Clusters of genomes

As announced at the Fungal Genetics meeting, the FGI at the Broad Institute is focusing on clusters of genomes rather than single ones. Some of genome projects are already grouped.

  • Coccidioides has 3 strains already plus the outgroup Uncinocarpus and conceivable one could include Histoplasma in there. This resources will grow to 14 strains (which comprise two species) of Coccidioides contributed by FGI and one from TIGR.
  • Aspergillus currently has 8 species sequenced with several in pipeline at Broad and TIGR.
  • Fusarium group has 3 species including recently released F. oxysporium.
  • The Candida clade also have several different already sequenced genomes and of course there is the already well studied (and well utilized genome resources I’ll add) for the Saccharomyces clade.
  • There are 4 genomes (well 5 but JEC21 and B-3501 are nearly identical) of Cryptococcus.

All in all a very exciting time for comparative genomics and I’m particularly intrigued to see how people will begin to use the resources.

This work to consolidate the clusters of genomes will, I hope, be very powerful. However, I still feel we are not doing a good job translating and centralizing information from different related species into a more centralized resource. Lots of money is spent on sequencing but I don’t know that we have realized the dream of having the comparative techniques illuminate the new genomes to the point that we are learning huge new things.

=======

[ACTIVITIES]
1. Answer these questions from the post on clusters of genomes:
(a) How many species do the 14 Coccidioides strains contributed by FGI comprise?
(b) How many Aspergillus species are currently sequenced?
(c) Which two Cryptococcus genomes are described as nearly identical?
2. For each statement, say whether the post on clusters of genomes supports it. Answer yes or no and quote the words that settle it.
(a) The Fusarium group has three species.
(b) The FGI at the Broad Institute is focusing on single genomes rather than clusters of genomes.
(c) The author feels information from related species is already well centralized.
3. Rewrite the part of the post on clusters of genomes starting with "As announced at" and going on through "released F. oxysporium.", swapping "strains" for "isolates" wherever it occurs.

[DATA SUPPLIED]
=======

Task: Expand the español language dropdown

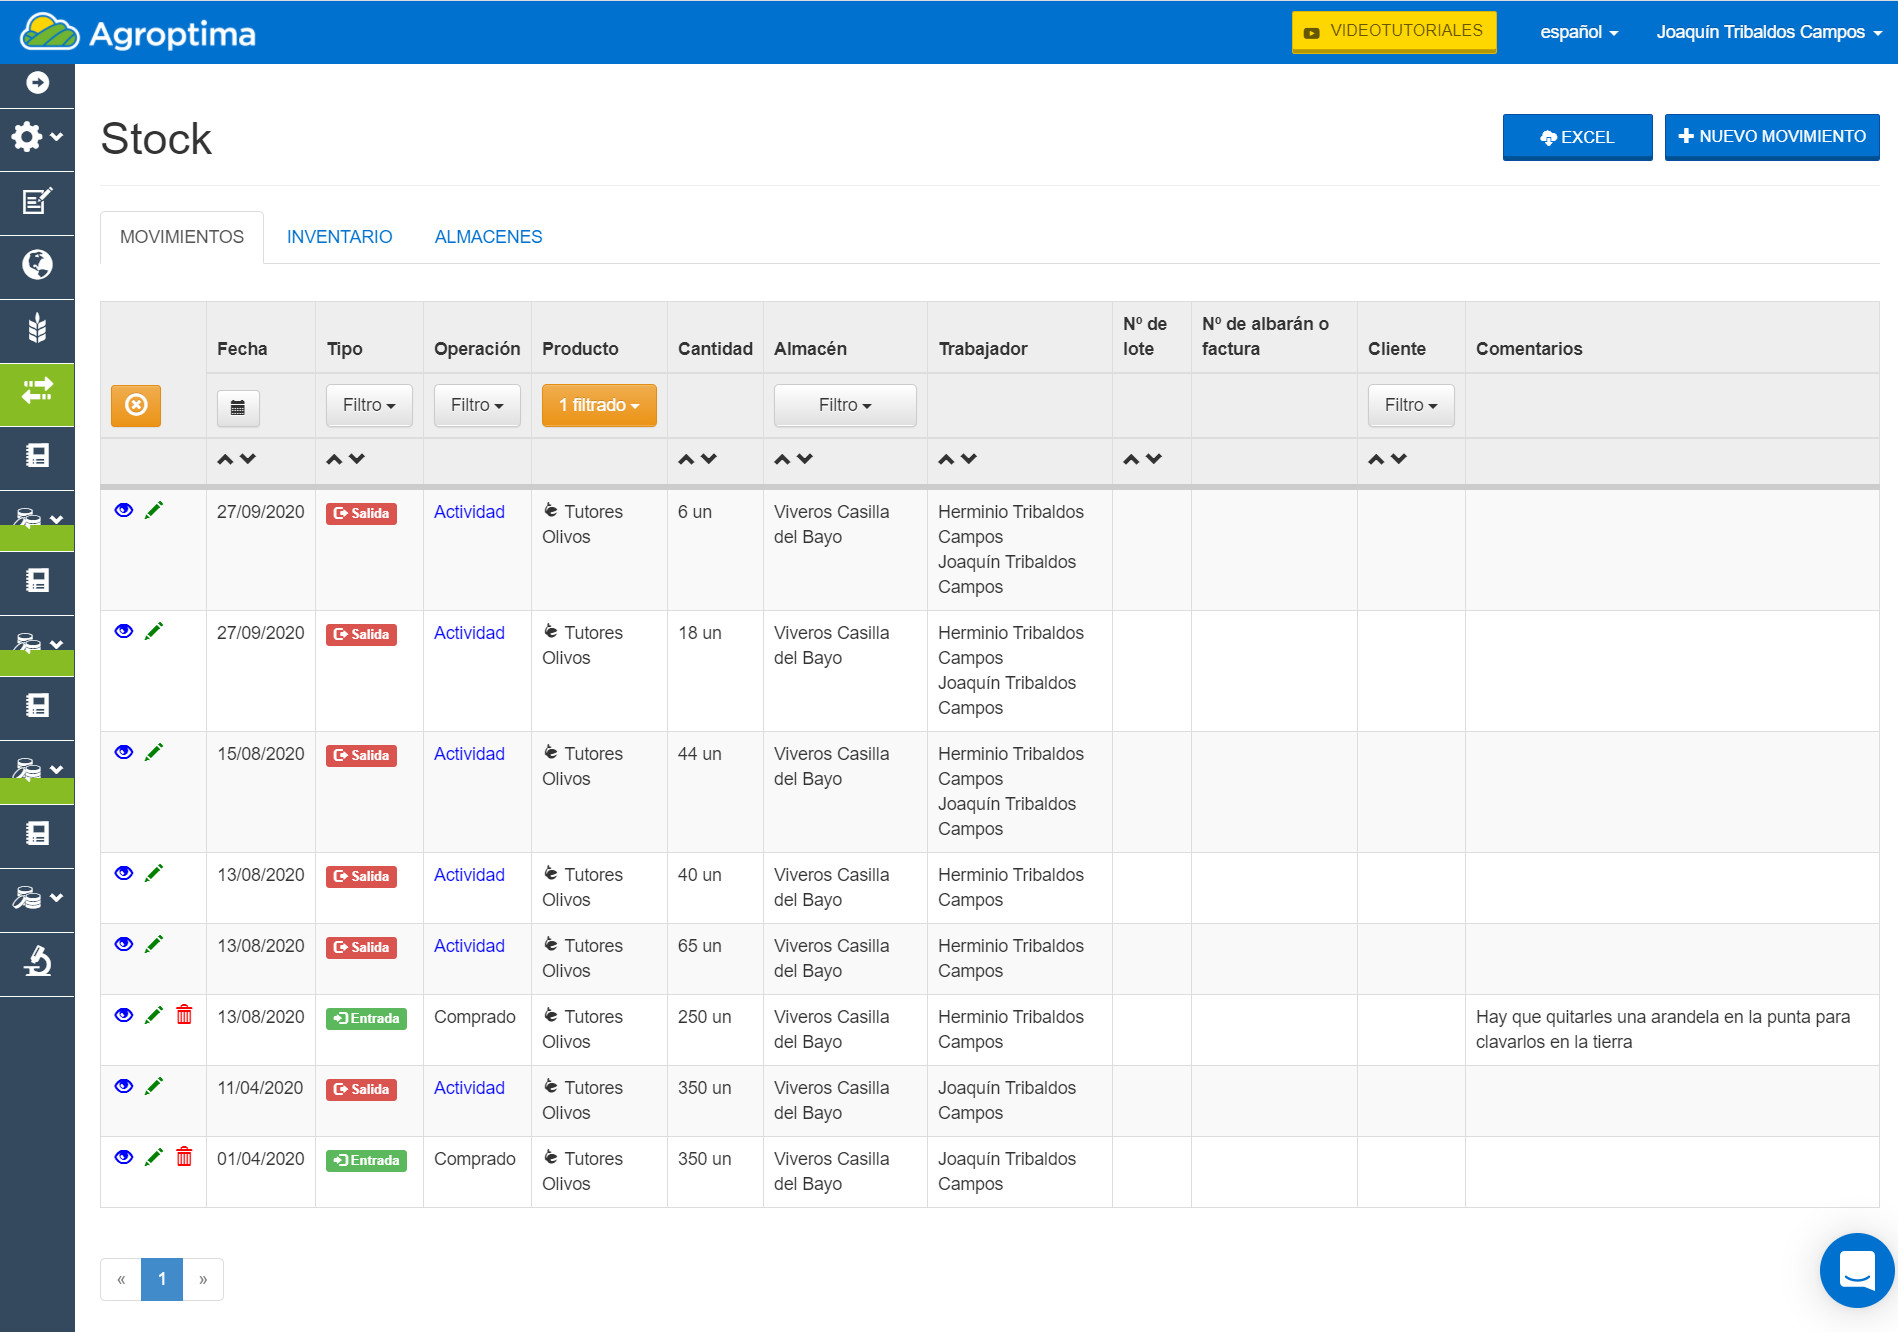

=======

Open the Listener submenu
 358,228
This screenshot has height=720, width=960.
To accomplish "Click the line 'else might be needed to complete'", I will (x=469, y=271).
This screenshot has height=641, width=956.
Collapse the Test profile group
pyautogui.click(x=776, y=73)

=======

[SOLUTION LIST]
1.
(a) Two species.
(b) 8 species.
(c) JEC21 and B-3501.

2.
(a) Yes: "Fusarium group has 3 species including recently released F. oxysporium."
(b) No: "the FGI at the Broad Institute is focusing on clusters of genomes rather than single ones."
(c) No: "I still feel we are not doing a good job translating and centralizing information from different related species into a more centralized resource."

3.
As announced at the Fungal Genetics meeting, the FGI at the Broad Institute is focusing on clusters of genomes rather than single ones. Some of genome projects are already grouped.

  • Coccidioides has 3 isolates already plus the outgroup Uncinocarpus and conceivable one could include Histoplasma in there. This resources will grow to 14 isolates (which comprise two species) of Coccidioides contributed by FGI and one from TIGR.
  • Aspergillus currently has 8 species sequenced with several in pipeline at Broad and TIGR.
  • Fusarium group has 3 species including recently released F. oxysporium.